Faster Kernel Matrix Algebra via Density Estimation
This work addresses computational bottlenecks in kernel methods for machine learning practitioners, offering faster algorithms for key matrix operations.
The paper tackles the problem of efficiently computing properties of positive semidefinite kernel matrices, such as the sum of entries and top eigenvalue/eigenvector, by developing algorithms that achieve 1+ε relative error with sublinear or subquadratic time in n and linear in d for popular kernels like Gaussian, exponential, and rational quadratic.
We study fast algorithms for computing fundamental properties of a positive semidefinite kernel matrix $K \in \mathbb{R}^{n \times n}$ corresponding to $n$ points $x_1,\ldots,x_n \in \mathbb{R}^d$. In particular, we consider estimating the sum of kernel matrix entries, along with its top eigenvalue and eigenvector.

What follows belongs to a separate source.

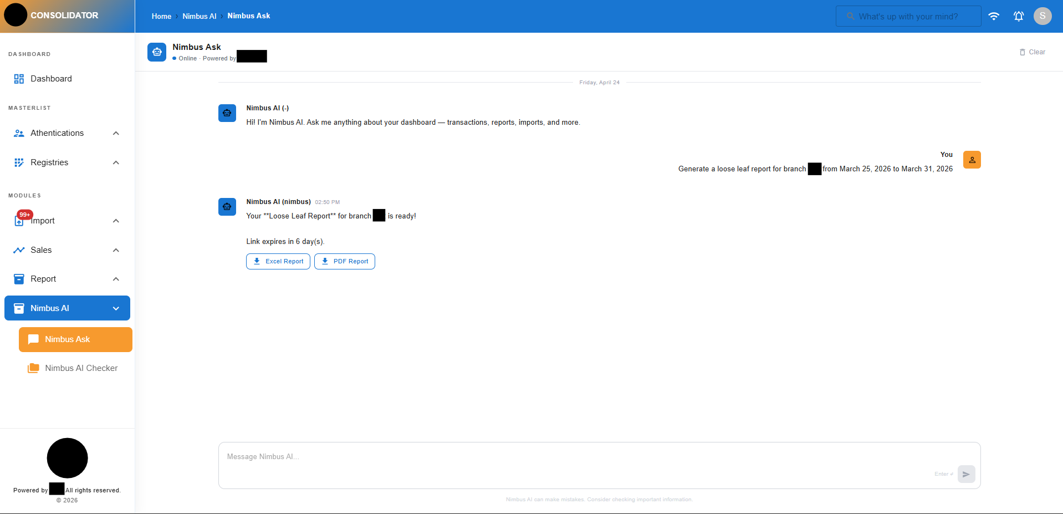Select the Registries grid icon
Image resolution: width=1063 pixels, height=514 pixels.
(x=18, y=162)
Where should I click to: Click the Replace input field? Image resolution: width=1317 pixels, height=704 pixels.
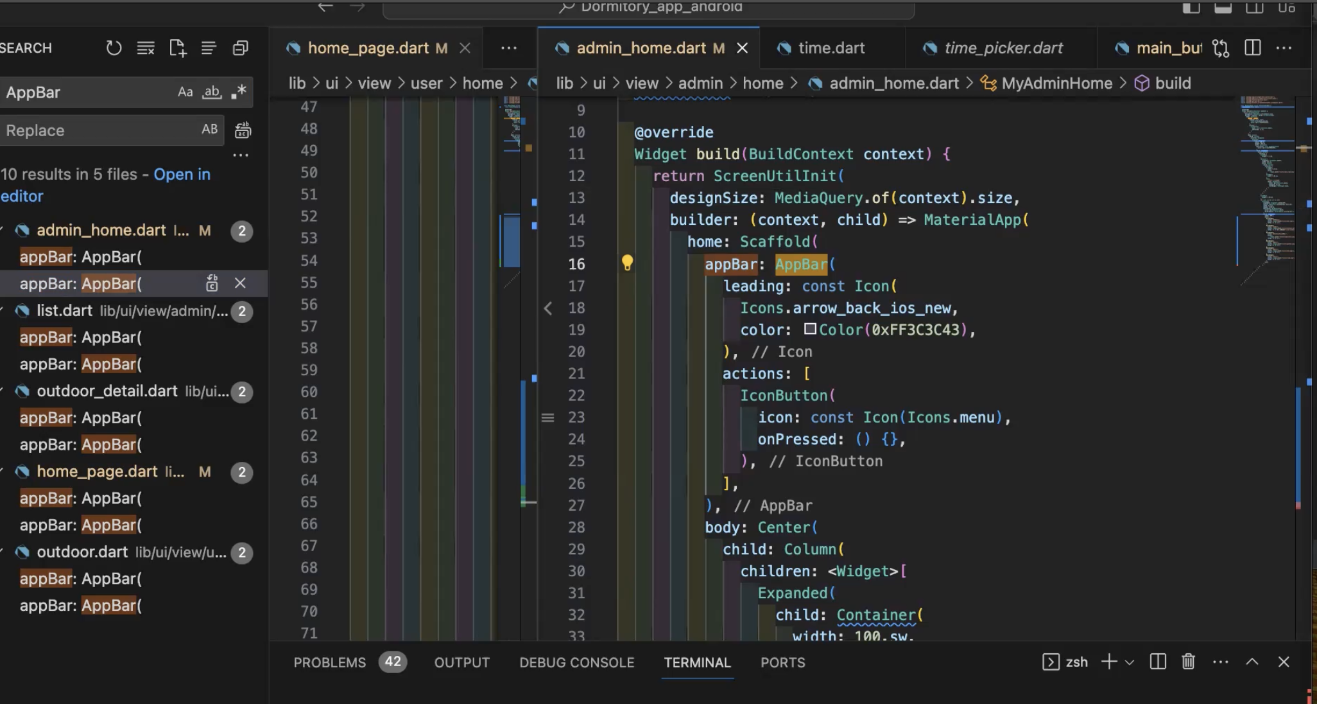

We show that the sum of matrix entries can be estimated to $1+ε$ relative error in time $sublinear$ in $n$ and linear in $d$ for many popular kernels, including the Gaussian, exponential, and rational quadratic kernels. For these kernels, we also show that the top eigenvalue (and an approximate eigenvector) can be approximated to $1+ε$ relative error in time $subquadratic$ in $n$ and linear in $d$. Our algorithms represent significant advances in the best known runtimes for these problems. They leverage the positive definiteness of the kernel matrix, along with a recent line of work on efficient kernel density estimation.